Data for this exercise:
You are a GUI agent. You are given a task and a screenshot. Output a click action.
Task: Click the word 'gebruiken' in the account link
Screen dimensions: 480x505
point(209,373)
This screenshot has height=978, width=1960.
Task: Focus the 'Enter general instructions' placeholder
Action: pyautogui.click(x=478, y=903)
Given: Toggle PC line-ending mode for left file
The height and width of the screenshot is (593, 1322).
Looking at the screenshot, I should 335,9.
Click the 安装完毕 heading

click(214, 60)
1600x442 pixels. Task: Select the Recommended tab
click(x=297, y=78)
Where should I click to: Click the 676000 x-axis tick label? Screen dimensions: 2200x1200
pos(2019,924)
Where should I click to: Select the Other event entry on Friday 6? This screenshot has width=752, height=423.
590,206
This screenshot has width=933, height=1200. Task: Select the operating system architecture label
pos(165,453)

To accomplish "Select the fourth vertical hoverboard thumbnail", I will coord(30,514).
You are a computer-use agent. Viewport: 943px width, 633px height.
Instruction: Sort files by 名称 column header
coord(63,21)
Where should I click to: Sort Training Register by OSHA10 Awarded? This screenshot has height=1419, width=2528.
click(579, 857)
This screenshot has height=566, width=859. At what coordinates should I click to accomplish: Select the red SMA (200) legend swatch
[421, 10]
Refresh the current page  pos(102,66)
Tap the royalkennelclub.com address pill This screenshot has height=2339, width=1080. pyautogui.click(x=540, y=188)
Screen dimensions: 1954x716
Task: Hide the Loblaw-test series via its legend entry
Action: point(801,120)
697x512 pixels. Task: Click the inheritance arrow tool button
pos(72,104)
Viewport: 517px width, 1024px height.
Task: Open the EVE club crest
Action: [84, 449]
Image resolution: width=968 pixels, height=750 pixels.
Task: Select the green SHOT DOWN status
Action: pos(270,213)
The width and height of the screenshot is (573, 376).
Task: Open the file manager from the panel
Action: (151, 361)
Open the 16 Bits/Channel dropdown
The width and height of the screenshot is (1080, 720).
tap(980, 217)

Task statement: Please copy out each record, character for character.

Completed exercise:
You are a GUI agent. You are given a task and a screenshot. Output a click action.
Task: Click the word 'gebruiken' in the account link
Screen dimensions: 480x505
point(209,373)
This screenshot has height=978, width=1960.
Task: Focus the 'Enter general instructions' placeholder
Action: pyautogui.click(x=478, y=903)
Given: Toggle PC line-ending mode for left file
The height and width of the screenshot is (593, 1322).
Looking at the screenshot, I should 335,9.
Click the 安装完毕 heading

click(214, 60)
1600x442 pixels. Task: Select the Recommended tab
click(x=297, y=78)
Where should I click to: Click the 676000 x-axis tick label? Screen dimensions: 2200x1200
pos(2019,924)
Where should I click to: Select the Other event entry on Friday 6? This screenshot has width=752, height=423.
590,206
This screenshot has width=933, height=1200. Task: Select the operating system architecture label
pos(165,453)

To accomplish "Select the fourth vertical hoverboard thumbnail", I will coord(30,514).
You are a computer-use agent. Viewport: 943px width, 633px height.
Instruction: Sort files by 名称 column header
coord(63,21)
Where should I click to: Sort Training Register by OSHA10 Awarded? This screenshot has height=1419, width=2528.
click(579, 857)
This screenshot has height=566, width=859. At what coordinates should I click to accomplish: Select the red SMA (200) legend swatch
[421, 10]
Refresh the current page  pos(102,66)
Tap the royalkennelclub.com address pill This screenshot has height=2339, width=1080. pyautogui.click(x=540, y=188)
Screen dimensions: 1954x716
Task: Hide the Loblaw-test series via its legend entry
Action: point(801,120)
697x512 pixels. Task: Click the inheritance arrow tool button
pos(72,104)
Viewport: 517px width, 1024px height.
Task: Open the EVE club crest
Action: [84, 449]
Image resolution: width=968 pixels, height=750 pixels.
Task: Select the green SHOT DOWN status
Action: pos(270,213)
The width and height of the screenshot is (573, 376).
Task: Open the file manager from the panel
Action: (151, 361)
Open the 16 Bits/Channel dropdown
The width and height of the screenshot is (1080, 720).
tap(980, 217)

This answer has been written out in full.